-- Opening Marker --

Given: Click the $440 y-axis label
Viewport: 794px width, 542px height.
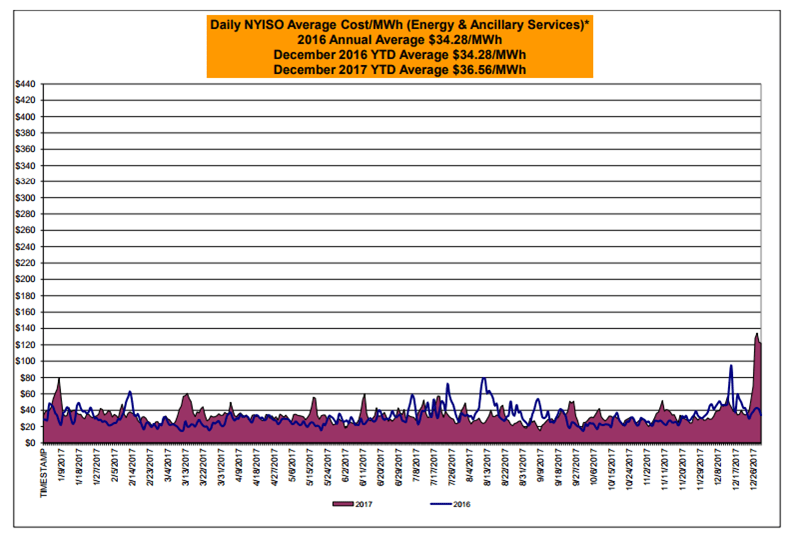Looking at the screenshot, I should point(26,85).
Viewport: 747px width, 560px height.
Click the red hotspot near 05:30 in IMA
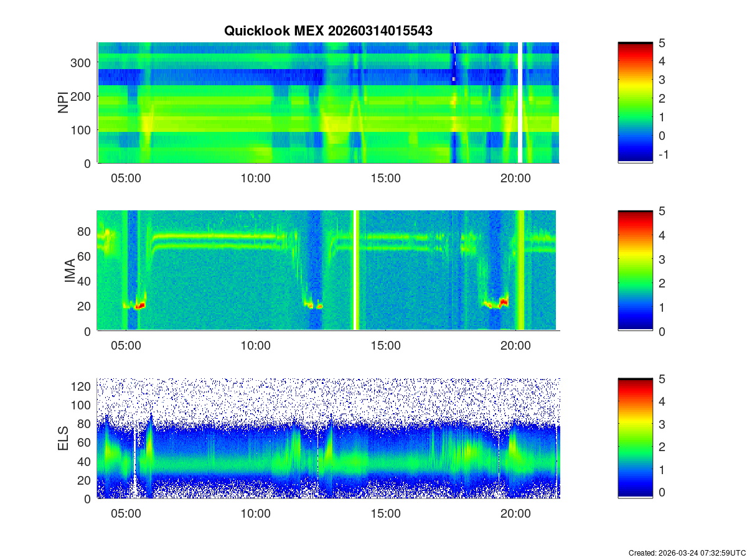(x=140, y=306)
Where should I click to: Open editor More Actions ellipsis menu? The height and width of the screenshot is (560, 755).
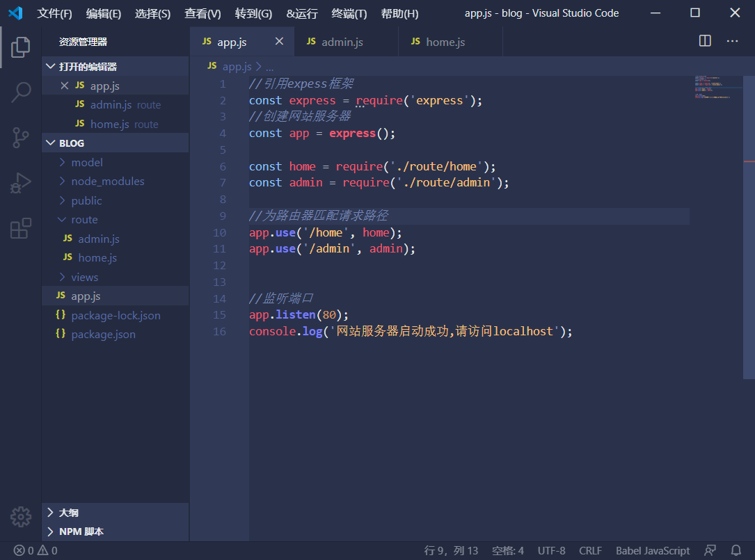[732, 41]
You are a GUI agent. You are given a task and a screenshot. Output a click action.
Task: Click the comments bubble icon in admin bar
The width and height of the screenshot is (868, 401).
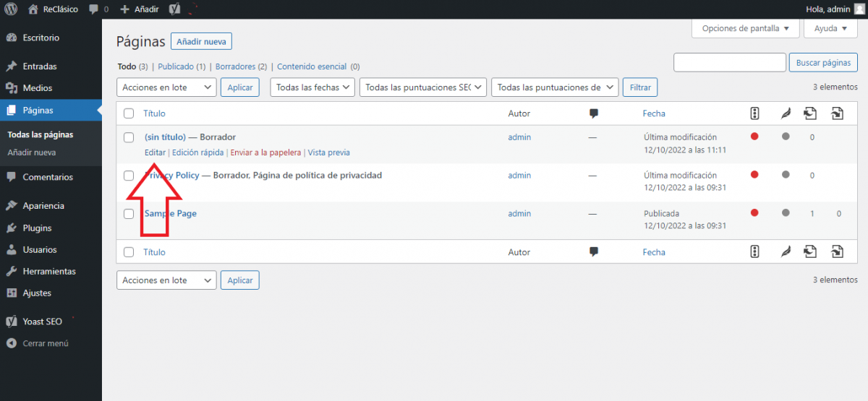[94, 9]
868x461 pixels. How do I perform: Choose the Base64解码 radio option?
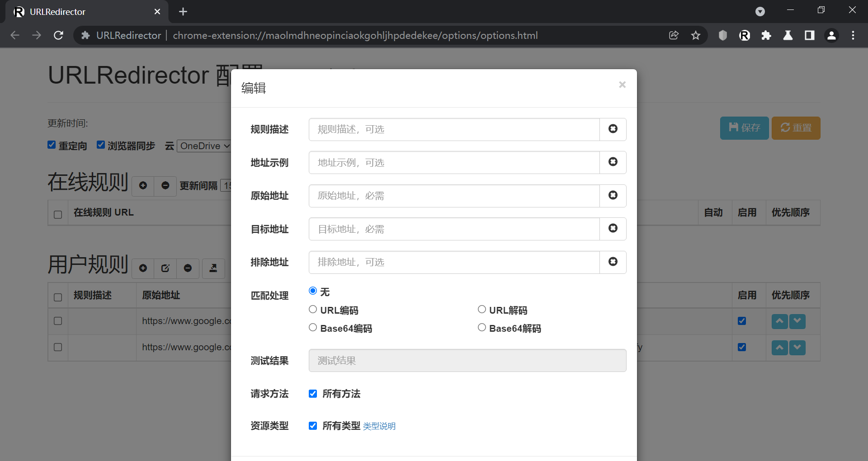coord(482,328)
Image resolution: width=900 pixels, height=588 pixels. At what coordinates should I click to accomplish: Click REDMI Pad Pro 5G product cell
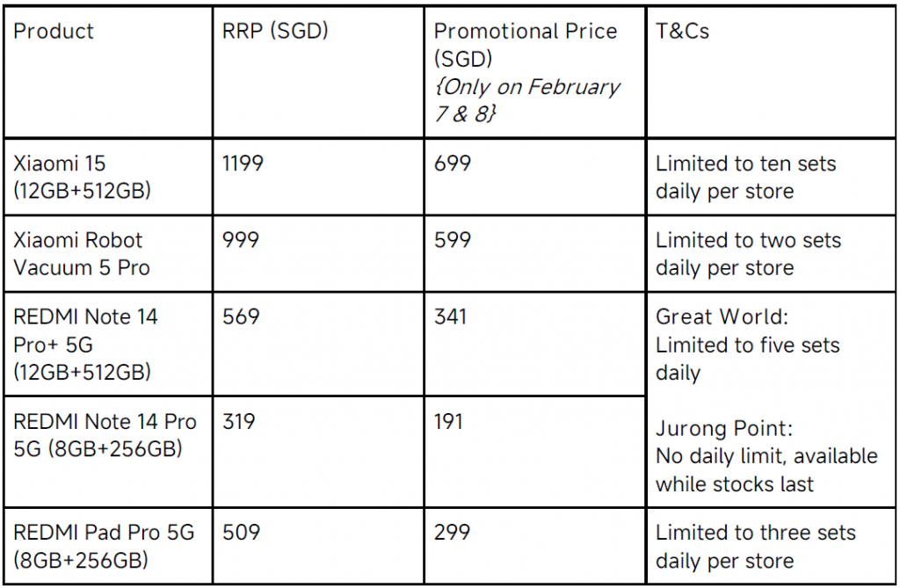(x=108, y=546)
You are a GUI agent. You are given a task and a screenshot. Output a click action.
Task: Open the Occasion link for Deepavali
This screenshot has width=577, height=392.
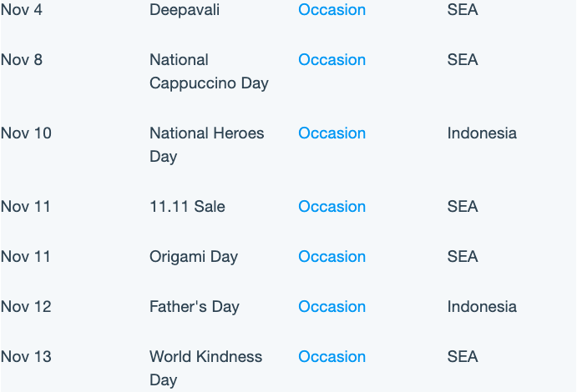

-- Closing Marker --

What is needed is an exact copy of the lines from the one containing "Click the red hotspot near 05:30 in IMA" through the last line of the records, with every picture left out.

Click the red hotspot near 05:30 in IMA
(x=140, y=306)
Where should I click to: Open editor More Actions ellipsis menu? The height and width of the screenshot is (560, 755).
[732, 41]
You are a GUI agent. You are given a task and a screenshot. Output a click action.
Task: Click the comments bubble icon in admin bar
The width and height of the screenshot is (868, 401).
[94, 9]
868x461 pixels. How do I perform: Choose the Base64解码 radio option?
coord(482,328)
Image resolution: width=900 pixels, height=588 pixels. At what coordinates should I click to accomplish: Click REDMI Pad Pro 5G product cell
(x=108, y=546)
You are a GUI agent. You are given a task and a screenshot. Output a click action.
Task: Open the Occasion link for Deepavali
This screenshot has width=577, height=392.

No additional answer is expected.